→ **Work instruction**: In the entries that follow, the lines from the one with "2 [button] (89, 1645)" through the one with "Journal (24, 2237)" are the ones to write out, exactly and with both ends included. Nothing else should appear.

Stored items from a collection
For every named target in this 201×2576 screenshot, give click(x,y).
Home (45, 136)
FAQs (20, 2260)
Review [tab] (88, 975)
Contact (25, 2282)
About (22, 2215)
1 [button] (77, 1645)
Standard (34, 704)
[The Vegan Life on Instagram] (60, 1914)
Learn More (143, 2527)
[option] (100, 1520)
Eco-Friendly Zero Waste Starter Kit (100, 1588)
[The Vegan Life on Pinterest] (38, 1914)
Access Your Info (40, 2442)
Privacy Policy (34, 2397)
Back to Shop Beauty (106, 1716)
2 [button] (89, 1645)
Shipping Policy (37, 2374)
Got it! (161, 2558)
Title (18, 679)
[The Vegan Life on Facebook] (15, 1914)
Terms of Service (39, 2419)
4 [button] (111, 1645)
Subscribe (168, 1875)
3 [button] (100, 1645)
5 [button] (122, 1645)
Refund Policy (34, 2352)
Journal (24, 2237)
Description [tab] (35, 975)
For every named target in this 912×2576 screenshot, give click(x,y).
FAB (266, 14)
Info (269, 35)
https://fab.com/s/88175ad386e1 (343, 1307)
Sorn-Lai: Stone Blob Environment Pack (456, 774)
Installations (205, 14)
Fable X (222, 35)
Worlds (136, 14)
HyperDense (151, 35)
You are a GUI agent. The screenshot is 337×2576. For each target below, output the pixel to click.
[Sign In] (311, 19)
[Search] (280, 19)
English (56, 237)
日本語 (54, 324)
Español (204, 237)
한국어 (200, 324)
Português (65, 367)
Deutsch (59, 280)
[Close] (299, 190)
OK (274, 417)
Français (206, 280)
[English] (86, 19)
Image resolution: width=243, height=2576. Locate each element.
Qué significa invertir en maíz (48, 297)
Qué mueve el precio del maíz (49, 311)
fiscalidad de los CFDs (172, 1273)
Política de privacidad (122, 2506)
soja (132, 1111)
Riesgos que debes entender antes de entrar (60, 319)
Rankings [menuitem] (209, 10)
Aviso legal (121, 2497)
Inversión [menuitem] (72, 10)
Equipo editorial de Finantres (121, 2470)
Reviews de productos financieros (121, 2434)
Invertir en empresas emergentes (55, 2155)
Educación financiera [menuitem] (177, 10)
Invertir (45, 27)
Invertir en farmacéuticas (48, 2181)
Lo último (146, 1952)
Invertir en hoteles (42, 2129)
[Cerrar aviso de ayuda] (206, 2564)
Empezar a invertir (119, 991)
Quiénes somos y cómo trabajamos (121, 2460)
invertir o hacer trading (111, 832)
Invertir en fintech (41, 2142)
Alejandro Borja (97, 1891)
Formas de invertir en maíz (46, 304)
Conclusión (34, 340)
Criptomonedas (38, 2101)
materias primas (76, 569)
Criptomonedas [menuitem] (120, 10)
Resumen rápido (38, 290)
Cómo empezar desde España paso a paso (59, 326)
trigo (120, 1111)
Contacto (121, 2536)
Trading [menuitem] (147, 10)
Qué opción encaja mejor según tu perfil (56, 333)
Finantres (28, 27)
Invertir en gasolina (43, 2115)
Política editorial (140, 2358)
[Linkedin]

→ **Solution for this task**:
2 [button] (89, 1645)
Shipping Policy (37, 2374)
Got it! (161, 2558)
Title (18, 679)
[The Vegan Life on Facebook] (15, 1914)
Terms of Service (39, 2419)
4 [button] (111, 1645)
Subscribe (168, 1875)
3 [button] (100, 1645)
5 [button] (122, 1645)
Refund Policy (34, 2352)
Journal (24, 2237)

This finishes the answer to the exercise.